Will be thinking of you (and you, Deborahf) next week.

doormat · 10/04/2003 22:25

Rhiannon, sorry to hear about your sad news. Our thoughts are with you.

rosehip · 10/04/2003 22:44

Thinking of you Rhiannon, and can relate to you. My father died 4 years ago he had heart problems but in the end of was sudden, he died on the way the hospital. He was of the 'old school' very unemotional, no hugs, kisses praise etc... Sometimes it's the things that go unsaid that are more important than what is spoken (does that make sense?) I often wish I had had time to have a deep and meaningful conversation with him. My Mum and Dad had a strange relationship and with hindesight I think they probably should have divorced years ago (is that terrible?) Sorry for the waffle reading this one made me a little emotional. x

janh · 10/04/2003 23:02

Deborahf, hugs to you too, hope you can get through your words at your dad's funeral - I could not even have tried at my dad's.

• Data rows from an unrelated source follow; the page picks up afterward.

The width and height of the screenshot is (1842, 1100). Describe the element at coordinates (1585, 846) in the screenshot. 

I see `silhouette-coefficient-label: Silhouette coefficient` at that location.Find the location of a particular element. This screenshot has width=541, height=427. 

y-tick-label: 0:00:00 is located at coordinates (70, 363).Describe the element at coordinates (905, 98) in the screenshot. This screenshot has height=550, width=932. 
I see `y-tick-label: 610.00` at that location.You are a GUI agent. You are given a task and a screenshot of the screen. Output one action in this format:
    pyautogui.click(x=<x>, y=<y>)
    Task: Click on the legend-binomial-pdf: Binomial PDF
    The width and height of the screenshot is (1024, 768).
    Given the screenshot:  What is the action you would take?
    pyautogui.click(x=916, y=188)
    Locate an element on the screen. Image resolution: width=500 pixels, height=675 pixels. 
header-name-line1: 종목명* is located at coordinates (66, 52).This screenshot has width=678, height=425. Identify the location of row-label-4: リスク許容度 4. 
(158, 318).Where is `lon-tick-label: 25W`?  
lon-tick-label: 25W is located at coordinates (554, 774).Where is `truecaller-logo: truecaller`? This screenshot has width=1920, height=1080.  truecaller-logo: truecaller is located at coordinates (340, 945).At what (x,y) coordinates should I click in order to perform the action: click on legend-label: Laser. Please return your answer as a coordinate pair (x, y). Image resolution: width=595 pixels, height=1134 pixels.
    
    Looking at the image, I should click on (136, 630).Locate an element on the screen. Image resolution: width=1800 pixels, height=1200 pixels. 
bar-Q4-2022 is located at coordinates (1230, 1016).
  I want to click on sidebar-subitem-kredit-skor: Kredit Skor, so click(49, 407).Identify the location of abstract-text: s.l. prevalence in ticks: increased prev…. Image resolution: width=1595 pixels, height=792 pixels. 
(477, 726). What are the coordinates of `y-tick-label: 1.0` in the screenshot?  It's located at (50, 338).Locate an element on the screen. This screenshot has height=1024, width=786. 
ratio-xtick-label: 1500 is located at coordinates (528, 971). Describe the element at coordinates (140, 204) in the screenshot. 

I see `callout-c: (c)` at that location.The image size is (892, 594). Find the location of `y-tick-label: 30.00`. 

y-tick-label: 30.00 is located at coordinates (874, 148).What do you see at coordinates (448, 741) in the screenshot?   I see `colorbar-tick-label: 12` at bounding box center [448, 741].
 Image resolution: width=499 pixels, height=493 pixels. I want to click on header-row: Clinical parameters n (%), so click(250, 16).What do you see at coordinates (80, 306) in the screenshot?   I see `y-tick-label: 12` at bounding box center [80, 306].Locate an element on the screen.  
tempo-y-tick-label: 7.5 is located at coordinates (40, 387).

My DDs were 19 and 16, really hardly knew their grandad (he was quite reclusive, but did always remember their birthdays which was sweet, even if he did have to write their names on a piece of paper on the odd occasion we saw him!) and they were in floods. They are very close to their grandma on the other side though - that grandad died before they were born - so maybe were transferring a bit.

Children are a great help, whatever their age.

Rhiannon · 11/04/2003 10:37

Rosehip, our families sound very alike.

I need to decide on some music and perhaps get some people to talk at the service, one aunt has already offered. Dad is still friends with his best man, they were in the RAF together in the 50's he says he can't talk but will write some things down.